I taught in Victoria. Classes of 25 have been standard in high schools since the 1970s. In only one of my 33 years did I have more than one class of more than 25 students, and in only one year did I have even one class of more than 25 students. In fact, the average secondary class today is, at 21.4, higher than the 20.0 it was in 1992.

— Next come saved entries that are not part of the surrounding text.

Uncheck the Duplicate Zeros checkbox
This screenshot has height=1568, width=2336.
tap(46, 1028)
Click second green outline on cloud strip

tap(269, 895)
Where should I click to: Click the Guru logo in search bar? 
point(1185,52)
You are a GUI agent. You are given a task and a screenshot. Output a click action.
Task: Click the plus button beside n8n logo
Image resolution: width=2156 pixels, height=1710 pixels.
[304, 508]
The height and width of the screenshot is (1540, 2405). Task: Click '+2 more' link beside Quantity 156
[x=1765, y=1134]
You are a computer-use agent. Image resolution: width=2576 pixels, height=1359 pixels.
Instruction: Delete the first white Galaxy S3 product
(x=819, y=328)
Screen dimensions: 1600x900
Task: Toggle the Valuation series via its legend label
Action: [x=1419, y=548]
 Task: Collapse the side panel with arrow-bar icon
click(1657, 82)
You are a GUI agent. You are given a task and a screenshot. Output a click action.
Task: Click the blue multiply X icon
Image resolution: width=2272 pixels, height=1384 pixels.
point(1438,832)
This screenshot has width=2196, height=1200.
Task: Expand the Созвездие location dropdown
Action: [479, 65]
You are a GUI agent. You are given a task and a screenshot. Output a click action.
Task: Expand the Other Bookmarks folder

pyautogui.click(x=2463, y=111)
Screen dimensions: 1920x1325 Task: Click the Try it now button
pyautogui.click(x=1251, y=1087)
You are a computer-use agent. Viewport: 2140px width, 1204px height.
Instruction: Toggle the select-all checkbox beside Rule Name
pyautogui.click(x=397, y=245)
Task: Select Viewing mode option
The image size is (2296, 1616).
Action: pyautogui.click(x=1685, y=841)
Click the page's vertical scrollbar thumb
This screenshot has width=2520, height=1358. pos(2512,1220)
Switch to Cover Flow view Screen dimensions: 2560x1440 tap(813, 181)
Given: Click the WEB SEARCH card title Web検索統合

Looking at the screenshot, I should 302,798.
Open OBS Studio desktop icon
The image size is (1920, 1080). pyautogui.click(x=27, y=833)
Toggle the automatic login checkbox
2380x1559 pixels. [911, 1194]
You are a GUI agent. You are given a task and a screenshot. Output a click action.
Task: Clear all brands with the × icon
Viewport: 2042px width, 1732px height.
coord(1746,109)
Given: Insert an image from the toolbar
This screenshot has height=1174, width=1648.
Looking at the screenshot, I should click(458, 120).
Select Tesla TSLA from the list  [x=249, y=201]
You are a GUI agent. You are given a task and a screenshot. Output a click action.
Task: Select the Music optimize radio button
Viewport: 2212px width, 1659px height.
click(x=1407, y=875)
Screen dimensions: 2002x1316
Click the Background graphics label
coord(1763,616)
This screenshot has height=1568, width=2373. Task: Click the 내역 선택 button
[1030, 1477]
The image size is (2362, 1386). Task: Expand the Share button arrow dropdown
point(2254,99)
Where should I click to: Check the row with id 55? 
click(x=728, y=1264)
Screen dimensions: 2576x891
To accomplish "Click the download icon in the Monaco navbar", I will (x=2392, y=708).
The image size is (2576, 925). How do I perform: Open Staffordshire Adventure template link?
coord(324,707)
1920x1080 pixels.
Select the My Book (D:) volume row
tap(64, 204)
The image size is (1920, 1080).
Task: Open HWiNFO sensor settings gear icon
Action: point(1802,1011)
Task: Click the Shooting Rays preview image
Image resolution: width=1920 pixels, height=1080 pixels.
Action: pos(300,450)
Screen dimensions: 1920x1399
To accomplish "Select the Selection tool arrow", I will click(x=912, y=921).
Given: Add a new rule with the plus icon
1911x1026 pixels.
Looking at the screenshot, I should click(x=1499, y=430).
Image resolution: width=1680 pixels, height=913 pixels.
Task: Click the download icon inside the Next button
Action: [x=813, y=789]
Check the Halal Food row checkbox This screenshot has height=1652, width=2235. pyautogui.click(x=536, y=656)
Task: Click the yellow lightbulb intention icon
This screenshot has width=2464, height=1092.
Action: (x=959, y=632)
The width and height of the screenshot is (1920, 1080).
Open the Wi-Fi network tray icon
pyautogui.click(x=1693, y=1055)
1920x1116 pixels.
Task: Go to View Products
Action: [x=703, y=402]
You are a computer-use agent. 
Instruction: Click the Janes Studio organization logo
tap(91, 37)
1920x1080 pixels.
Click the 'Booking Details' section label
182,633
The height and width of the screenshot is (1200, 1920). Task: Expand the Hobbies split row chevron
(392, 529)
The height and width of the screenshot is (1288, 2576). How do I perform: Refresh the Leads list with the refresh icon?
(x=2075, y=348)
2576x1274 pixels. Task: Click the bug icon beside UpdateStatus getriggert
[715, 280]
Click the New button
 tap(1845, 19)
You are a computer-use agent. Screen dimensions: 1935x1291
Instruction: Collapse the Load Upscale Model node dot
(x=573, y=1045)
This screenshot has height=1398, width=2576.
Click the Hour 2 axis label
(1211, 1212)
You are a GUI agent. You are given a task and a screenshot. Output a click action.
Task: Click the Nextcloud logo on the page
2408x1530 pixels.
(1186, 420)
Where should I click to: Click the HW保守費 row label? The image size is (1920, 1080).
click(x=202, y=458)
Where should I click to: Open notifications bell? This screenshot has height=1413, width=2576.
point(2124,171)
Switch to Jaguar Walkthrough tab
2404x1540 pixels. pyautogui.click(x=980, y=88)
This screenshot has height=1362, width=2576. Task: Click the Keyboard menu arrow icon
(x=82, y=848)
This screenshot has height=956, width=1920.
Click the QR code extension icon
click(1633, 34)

I have been the timetabler in three schools. The average regular teaching load in my first school, in 1980, was 15 hours 29 minutes. The average regular teaching load in my last school, in 2004, was 15 hours 44 minutes. In 1980, the average face-to-face teaching load in a high school was 15.9 hours for an assistant class teacher, 14.7 hours for a teacher with a responsibility position and 12.5 hours for a Senior Teacher, giving an overall average of some 15.3 hours (Legislative Council Hansard, col 1092-1093, October, 1980). Under the ALP, industrial agreements increased this minimum to 16.3 hours. I might add that the secondary PTR was 10.9:1 in 1981 (the last year the state had a Liberal government that cared about education). It has worsened to 11.9:1.

Teaching conditions in this state are worse in now than they used to be even 10 years ago because teachers voted in the 2004 EBA and again in the 2008 EBA to make them worse.

Teacher salaries have fallen in relative terms by a greater percentage than the long-term improvement in pupil-teacher ratios. I have a detailed post on the matter at http://community.tes.co.uk/forums/t/449991.aspx?PageIndex=31.

There is no doubt that society can afford decent salaries, decent class sizes and decent teaching loads.